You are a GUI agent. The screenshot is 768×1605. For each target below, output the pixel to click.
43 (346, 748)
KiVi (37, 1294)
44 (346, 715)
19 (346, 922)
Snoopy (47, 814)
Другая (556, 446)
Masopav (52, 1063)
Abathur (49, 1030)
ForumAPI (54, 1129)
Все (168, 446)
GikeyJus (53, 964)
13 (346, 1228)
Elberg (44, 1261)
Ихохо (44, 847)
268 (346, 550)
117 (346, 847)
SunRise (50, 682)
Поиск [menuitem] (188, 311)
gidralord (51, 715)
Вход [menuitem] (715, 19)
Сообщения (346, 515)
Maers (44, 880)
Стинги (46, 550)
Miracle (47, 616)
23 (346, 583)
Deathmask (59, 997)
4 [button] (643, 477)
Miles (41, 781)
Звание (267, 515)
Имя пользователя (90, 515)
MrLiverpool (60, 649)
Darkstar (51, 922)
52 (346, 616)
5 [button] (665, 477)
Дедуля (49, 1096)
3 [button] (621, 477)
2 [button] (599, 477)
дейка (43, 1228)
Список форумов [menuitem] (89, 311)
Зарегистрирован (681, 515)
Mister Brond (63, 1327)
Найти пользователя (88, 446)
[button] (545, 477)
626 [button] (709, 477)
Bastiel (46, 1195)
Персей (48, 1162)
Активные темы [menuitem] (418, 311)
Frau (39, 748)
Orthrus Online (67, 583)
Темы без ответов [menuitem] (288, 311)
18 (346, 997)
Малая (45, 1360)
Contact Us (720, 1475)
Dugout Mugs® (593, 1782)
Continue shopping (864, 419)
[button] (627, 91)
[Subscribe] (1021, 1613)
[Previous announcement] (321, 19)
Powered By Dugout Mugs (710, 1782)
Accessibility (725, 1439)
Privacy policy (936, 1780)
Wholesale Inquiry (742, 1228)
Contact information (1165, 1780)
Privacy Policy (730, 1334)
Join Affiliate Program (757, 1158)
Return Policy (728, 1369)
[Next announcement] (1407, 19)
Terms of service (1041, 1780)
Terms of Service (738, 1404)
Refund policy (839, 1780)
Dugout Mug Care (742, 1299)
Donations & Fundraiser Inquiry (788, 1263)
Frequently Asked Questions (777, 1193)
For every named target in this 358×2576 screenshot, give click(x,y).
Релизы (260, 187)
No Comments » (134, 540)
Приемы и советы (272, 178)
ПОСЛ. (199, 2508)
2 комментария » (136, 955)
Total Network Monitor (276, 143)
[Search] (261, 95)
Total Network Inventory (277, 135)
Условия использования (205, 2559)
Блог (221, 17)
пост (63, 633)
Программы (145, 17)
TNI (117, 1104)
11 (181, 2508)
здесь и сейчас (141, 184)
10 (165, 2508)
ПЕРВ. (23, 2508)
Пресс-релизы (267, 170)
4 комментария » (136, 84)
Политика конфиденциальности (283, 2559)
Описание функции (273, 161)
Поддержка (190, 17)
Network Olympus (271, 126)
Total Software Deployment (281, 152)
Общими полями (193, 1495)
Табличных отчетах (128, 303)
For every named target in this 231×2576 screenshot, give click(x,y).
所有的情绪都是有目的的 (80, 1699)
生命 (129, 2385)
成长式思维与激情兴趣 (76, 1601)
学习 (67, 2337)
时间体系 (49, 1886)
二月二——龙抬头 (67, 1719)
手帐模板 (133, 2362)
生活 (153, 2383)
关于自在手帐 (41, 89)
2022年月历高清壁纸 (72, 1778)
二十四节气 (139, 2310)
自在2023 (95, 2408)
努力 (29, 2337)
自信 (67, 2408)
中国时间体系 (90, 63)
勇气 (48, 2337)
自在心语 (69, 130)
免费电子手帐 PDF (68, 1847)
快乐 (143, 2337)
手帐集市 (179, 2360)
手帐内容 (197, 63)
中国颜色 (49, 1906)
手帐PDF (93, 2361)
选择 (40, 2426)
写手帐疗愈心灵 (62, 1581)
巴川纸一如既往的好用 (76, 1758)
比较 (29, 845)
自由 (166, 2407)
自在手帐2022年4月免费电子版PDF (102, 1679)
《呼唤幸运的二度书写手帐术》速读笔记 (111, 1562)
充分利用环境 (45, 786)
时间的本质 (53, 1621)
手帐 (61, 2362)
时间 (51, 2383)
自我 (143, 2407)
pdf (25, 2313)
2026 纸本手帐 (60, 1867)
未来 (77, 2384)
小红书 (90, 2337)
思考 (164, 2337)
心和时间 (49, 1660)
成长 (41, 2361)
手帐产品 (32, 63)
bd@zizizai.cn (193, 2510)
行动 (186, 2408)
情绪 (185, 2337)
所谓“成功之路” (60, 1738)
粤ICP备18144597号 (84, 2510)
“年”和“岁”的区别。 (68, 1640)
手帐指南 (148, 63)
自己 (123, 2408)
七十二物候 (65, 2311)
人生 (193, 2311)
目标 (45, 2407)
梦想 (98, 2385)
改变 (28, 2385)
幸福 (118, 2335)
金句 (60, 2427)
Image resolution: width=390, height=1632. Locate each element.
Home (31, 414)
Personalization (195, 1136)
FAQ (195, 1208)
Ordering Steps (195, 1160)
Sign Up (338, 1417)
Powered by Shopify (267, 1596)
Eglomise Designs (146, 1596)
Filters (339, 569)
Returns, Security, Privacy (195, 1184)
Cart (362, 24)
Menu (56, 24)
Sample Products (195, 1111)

------------------------------

What you have to do: Copy out the range of lines above starting at the line with "Bastiel (46, 1195)" and ending at the line with "Dugout Mugs® (593, 1782)", exactly and including both.

Worked solution:
Bastiel (46, 1195)
Персей (48, 1162)
Активные темы [menuitem] (418, 311)
Frau (39, 748)
Orthrus Online (67, 583)
Темы без ответов [menuitem] (288, 311)
18 (346, 997)
Малая (45, 1360)
Contact Us (720, 1475)
Dugout Mugs® (593, 1782)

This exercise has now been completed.